ARTIKEL -
● ● ●

Sementara untuk sumber daya manusia, sambungnya, juga sudah memadai dan jumlahnya cukup lumayan. “Sudah banyak putra-putri dari calon kabupaten Yamo yang memiliki pendidikan dan karir yang mumpuni, baik itu di bidang politik maupun pemerintahan, seperti Yunus Wonda dan Kenius Kogoya di DPR Papua serta beberapa orang menjadi anggota DPRD tingkat kabupaten. Bahkan untuk lulusan S3 sudah 3 orang, S2 25 orang, S1 70 orang, D3 23 orang, D1 50 orang dan SMA 100 orang,’’ungkapnya.

Aspek lain yang menjadi keunggulan calon Kabupaten Yamo, tambahnya, letaknya yang strategis, yang diapit sejumlah kabupaten yang ada di wilayah Pegunungan Papua.

● ● ●

DATA YANG DISEDIAKAN -

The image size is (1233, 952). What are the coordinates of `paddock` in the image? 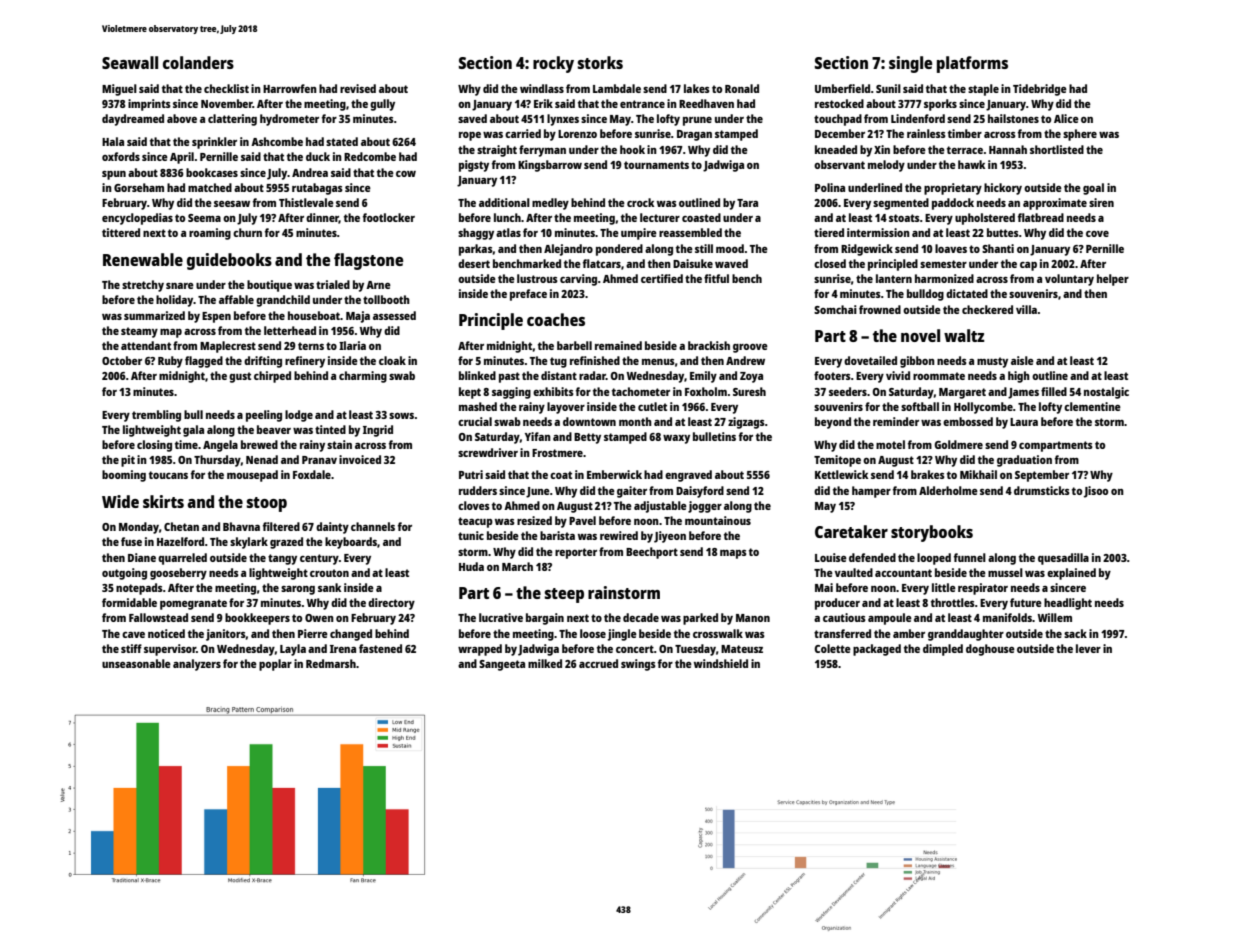 It's located at (953, 204).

● ● ●

KETENTUAN TUGAS -
Bisakah Anda menuliskan kembali, tanpa mengubah satu kata pun, bagian artikel tentang calon Kabupaten Yamo yang diawali "Sementara untuk sumber" dan berlanjut sampai "wilayah Pegunungan Papua."?

HASIL YANG DIHARAPKAN -
Sementara untuk sumber daya manusia, sambungnya, juga sudah memadai dan jumlahnya cukup lumayan. “Sudah banyak putra-putri dari calon kabupaten Yamo yang memiliki pendidikan dan karir yang mumpuni, baik itu di bidang politik maupun pemerintahan, seperti Yunus Wonda dan Kenius Kogoya di DPR Papua serta beberapa orang menjadi anggota DPRD tingkat kabupaten. Bahkan untuk lulusan S3 sudah 3 orang, S2 25 orang, S1 70 orang, D3 23 orang, D1 50 orang dan SMA 100 orang,’’ungkapnya.

Aspek lain yang menjadi keunggulan calon Kabupaten Yamo, tambahnya, letaknya yang strategis, yang diapit sejumlah kabupaten yang ada di wilayah Pegunungan Papua.